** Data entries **
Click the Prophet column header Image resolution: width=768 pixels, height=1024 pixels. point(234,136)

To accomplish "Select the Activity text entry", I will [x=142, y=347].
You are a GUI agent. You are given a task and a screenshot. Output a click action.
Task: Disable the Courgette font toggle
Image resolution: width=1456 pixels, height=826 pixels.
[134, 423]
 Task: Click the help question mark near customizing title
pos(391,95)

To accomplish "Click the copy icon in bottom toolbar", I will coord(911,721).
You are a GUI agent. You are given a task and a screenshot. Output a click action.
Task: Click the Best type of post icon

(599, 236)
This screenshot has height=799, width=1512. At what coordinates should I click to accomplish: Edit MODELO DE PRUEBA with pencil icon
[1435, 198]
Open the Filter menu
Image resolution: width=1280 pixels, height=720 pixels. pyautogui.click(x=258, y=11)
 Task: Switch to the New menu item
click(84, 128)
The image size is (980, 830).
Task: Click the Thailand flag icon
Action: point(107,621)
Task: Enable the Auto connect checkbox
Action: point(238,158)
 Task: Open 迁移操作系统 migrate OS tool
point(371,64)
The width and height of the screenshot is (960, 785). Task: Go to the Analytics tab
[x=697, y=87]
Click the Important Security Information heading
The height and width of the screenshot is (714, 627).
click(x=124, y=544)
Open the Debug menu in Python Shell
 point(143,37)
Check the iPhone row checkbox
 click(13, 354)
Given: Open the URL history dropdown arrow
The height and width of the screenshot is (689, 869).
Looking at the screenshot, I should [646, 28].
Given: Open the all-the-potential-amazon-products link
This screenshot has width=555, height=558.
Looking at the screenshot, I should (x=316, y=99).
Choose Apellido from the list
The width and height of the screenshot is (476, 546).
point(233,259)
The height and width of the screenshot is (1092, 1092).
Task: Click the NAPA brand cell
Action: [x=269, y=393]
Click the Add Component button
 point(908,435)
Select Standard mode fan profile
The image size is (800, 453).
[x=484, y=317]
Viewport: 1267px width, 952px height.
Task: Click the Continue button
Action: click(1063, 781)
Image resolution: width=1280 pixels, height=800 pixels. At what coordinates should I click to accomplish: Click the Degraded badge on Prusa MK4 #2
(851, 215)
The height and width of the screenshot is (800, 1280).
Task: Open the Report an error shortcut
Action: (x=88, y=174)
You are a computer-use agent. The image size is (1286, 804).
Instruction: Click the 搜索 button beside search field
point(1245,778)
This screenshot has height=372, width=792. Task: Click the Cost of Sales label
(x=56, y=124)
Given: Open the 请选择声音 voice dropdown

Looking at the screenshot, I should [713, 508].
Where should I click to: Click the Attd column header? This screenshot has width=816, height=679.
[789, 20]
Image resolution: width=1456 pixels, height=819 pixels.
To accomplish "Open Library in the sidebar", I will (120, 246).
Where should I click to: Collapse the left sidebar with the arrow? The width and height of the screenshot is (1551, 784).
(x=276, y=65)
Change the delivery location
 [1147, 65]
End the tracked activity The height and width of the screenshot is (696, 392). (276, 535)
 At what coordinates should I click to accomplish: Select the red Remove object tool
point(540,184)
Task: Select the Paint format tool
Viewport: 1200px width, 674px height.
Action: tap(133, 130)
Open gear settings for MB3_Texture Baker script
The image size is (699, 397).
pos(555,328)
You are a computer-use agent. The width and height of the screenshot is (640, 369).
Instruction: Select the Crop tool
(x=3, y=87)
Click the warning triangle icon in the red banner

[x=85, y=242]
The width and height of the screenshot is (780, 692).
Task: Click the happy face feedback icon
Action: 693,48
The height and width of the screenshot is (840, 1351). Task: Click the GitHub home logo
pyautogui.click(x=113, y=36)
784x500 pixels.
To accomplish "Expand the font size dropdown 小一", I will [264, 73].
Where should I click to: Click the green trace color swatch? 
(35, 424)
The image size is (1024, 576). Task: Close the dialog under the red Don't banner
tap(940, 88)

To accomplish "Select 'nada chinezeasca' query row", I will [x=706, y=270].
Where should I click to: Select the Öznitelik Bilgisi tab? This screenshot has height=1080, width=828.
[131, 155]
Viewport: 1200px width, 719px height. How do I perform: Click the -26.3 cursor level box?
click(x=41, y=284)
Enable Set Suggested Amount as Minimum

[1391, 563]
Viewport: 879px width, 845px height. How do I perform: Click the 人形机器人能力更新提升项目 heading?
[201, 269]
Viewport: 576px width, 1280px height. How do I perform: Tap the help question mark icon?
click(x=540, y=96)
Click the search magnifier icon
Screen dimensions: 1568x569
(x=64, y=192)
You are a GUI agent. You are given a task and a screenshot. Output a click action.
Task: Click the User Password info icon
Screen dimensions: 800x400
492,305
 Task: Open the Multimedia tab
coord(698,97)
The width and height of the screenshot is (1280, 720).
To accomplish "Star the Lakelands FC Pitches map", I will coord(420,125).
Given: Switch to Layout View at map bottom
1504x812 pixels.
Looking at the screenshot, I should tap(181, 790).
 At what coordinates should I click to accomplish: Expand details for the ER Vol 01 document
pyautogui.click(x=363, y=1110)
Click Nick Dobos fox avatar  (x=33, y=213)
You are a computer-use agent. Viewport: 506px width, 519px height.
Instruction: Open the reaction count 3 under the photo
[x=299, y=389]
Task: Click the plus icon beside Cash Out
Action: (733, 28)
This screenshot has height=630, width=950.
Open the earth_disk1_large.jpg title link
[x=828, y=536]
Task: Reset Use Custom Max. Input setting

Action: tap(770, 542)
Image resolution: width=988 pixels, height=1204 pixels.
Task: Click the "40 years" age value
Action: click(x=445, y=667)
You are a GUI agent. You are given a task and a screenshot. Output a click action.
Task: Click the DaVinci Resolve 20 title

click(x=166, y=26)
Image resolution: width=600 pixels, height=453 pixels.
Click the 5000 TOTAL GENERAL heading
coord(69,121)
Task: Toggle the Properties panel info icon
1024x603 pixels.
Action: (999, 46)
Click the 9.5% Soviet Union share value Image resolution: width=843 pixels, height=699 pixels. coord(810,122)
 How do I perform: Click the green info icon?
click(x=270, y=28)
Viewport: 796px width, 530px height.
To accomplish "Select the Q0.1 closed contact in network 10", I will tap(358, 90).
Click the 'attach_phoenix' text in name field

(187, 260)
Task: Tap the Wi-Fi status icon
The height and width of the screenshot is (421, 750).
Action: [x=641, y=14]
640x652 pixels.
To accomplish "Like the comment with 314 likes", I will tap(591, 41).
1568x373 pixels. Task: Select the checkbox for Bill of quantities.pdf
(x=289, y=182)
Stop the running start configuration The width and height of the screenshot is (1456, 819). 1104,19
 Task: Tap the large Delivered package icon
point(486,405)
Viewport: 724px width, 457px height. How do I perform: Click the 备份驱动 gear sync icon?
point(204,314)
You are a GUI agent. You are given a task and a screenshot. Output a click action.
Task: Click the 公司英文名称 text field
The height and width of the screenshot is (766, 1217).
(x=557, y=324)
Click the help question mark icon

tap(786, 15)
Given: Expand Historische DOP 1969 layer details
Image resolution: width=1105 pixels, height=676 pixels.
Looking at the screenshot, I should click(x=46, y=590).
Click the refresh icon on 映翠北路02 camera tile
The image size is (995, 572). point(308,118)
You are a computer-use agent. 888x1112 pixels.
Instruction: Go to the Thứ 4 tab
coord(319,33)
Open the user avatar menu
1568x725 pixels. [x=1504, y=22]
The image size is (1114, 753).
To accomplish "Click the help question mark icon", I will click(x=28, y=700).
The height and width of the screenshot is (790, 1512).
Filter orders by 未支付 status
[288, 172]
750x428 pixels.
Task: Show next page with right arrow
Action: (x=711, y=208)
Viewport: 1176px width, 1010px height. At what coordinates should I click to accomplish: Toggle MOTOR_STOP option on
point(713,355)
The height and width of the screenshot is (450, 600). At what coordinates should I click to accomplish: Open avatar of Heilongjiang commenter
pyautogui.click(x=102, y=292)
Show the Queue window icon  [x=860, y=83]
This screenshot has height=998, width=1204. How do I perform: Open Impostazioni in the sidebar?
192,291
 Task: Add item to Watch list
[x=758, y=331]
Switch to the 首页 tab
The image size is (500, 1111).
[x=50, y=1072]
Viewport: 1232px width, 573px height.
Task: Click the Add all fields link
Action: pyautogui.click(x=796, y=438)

** Goal of the exercise **
Show every line from the entries that includes the word "computer".

** Output **
You are a computer-use agent. The image size is (1286, 804).
You are a computer-use agent. The width and height of the screenshot is (640, 369).
You are a computer-use agent. Viewport: 506px width, 519px height.
You are a computer-use agent. 888x1112 pixels.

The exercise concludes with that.